In many of the projects that I have been a part of, the process begins right away. In the kickoff meeting you introduce yourself to a number of people, some of them who you have possibly never met before. You usually go over the projects goals and after that you’re off to the races. Even in service design projects, and again this is viewed through my own experience, the common language of the project is often overlooked.
This revelation came to me through participation in a service design project that aims to improve the student services in Laurea. The project is done in collaboration with Laurea staff and students and design agency Kuudes Kerros of Helsinki. There are seven of us students helping in the project. The kickoff meeting began the normal way, but after the introductions we were familiarized to the project’s common language. By agreeing on certain terms that are used in the process, it has been easy during the discovery phase to understand and categorize the gathered insights. We were able to quickly focus on the right things.
I feel that in a lot of projects the team that is gathered for it doesn’t necessarily speak the same language. This might not seem like a major issue but let’s look at it through two scenarios. First, you can outsource the project and then your role becomes that of a participant and source of information. During the project work the facilitators talk about certain topics in ways obvious to themselves. Can you follow and be productive? Is your participation affected by a pounding thought in your head “what are they talking about”? And in the end are you then getting your money’s worth?
On the other hand what if the project is an in-house one? Everyone speaks the same language, right? Possibly, if the company is a smaller one or there has been significant work done to bring down the traditional silos. But in most company, there still are silos and within the silos there are different ways of communicating. And in this case everyone will not speak the same language.

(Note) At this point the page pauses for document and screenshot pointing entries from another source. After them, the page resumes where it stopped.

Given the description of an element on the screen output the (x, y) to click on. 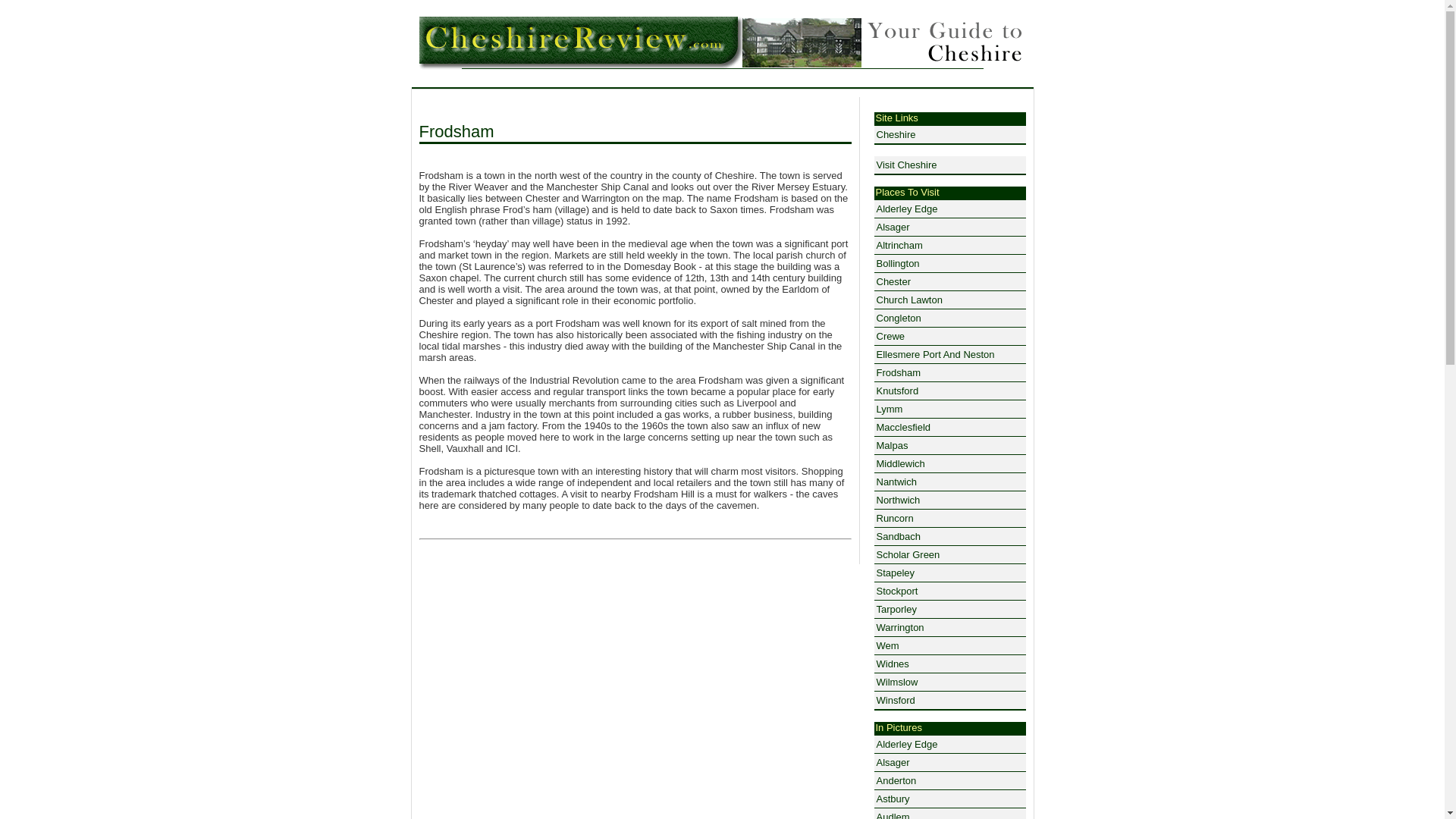
Scholar Green (949, 555)
Warrington (949, 628)
Northwich (949, 500)
Middlewich (949, 464)
Wem (949, 646)
Runcorn (949, 518)
Astbury (949, 799)
Knutsford (949, 391)
Macclesfield (949, 427)
Crewe (949, 336)
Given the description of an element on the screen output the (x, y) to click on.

The lesson I’ve learned through the Laurea project is to have a common language set up in the future projects. It doesn’t mean that you have to have a plethora of terms and definitions. Just set up a few common phrases and their meaning and go over them in the first meeting. This will help everyone define themselves and understand how the work proceeds. Possibly this way the outputs of the participants are more coherent and to the point. As an example, in this project there were three phrases set and this helped out tremendously. It pays off having a common language.